• **WHAT IS BEING ASKED**
Transcribe word for word the lines below from the line with "Task: Click the 'You" through the line with "Task: Hide all drawings with crossed-eye icon", ends included.

Dataset excerpts:
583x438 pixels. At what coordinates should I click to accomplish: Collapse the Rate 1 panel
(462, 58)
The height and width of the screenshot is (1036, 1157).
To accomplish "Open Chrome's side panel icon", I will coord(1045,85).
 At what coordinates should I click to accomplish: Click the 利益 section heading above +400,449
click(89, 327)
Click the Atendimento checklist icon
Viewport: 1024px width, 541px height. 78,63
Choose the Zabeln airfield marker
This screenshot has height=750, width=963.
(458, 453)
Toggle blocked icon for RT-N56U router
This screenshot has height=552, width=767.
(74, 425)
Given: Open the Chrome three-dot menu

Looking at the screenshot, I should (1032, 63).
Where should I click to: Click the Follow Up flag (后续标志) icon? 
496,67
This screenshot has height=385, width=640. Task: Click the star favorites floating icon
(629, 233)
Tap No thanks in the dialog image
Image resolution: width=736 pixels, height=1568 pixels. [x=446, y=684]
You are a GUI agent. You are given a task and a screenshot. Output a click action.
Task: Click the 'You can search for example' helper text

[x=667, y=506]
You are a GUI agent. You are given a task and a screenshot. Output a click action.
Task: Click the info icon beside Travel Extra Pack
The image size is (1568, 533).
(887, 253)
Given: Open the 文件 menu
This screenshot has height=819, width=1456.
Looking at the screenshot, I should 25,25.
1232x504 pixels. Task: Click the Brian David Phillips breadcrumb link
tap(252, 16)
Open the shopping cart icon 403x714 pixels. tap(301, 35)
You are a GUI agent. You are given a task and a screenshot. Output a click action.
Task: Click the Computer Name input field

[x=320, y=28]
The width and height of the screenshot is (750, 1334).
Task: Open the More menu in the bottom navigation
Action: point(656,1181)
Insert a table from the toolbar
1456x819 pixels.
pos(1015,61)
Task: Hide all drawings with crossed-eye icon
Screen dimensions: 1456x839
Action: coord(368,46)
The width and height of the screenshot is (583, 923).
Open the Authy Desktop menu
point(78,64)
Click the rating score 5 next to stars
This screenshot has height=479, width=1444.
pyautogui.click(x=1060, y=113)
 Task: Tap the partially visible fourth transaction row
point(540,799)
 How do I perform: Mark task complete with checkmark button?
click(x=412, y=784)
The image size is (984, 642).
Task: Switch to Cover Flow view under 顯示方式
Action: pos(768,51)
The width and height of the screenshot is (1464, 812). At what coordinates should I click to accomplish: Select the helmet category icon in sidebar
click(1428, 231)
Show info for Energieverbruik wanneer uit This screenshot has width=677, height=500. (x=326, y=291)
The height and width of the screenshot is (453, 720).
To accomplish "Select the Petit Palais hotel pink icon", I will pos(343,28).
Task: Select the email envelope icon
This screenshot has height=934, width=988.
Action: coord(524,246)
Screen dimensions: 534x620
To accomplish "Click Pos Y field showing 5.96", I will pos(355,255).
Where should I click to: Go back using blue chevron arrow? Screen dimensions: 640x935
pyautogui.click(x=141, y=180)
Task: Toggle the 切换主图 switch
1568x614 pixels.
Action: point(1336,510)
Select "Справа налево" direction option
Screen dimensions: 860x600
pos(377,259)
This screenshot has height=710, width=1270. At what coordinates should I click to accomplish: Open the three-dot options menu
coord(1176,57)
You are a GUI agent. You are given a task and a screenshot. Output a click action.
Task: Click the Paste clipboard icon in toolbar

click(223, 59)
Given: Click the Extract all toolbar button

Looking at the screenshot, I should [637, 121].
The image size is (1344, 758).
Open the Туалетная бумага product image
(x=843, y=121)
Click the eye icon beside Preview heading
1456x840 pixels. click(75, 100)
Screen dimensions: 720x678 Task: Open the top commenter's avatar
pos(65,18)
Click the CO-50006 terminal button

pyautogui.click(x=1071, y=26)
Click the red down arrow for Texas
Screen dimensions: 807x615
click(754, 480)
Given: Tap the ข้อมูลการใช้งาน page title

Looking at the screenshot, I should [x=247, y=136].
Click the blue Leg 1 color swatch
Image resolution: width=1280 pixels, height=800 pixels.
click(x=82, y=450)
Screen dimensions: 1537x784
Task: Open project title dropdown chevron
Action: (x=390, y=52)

• **YOUR RESPONSE**
Task: Click the 'You can search for example' helper text

[x=667, y=506]
You are a GUI agent. You are given a task and a screenshot. Output a click action.
Task: Click the info icon beside Travel Extra Pack
The image size is (1568, 533).
(887, 253)
Given: Open the 文件 menu
This screenshot has height=819, width=1456.
Looking at the screenshot, I should 25,25.
1232x504 pixels. Task: Click the Brian David Phillips breadcrumb link
tap(252, 16)
Open the shopping cart icon 403x714 pixels. tap(301, 35)
You are a GUI agent. You are given a task and a screenshot. Output a click action.
Task: Click the Computer Name input field

[x=320, y=28]
The width and height of the screenshot is (750, 1334).
Task: Open the More menu in the bottom navigation
Action: point(656,1181)
Insert a table from the toolbar
1456x819 pixels.
pos(1015,61)
Task: Hide all drawings with crossed-eye icon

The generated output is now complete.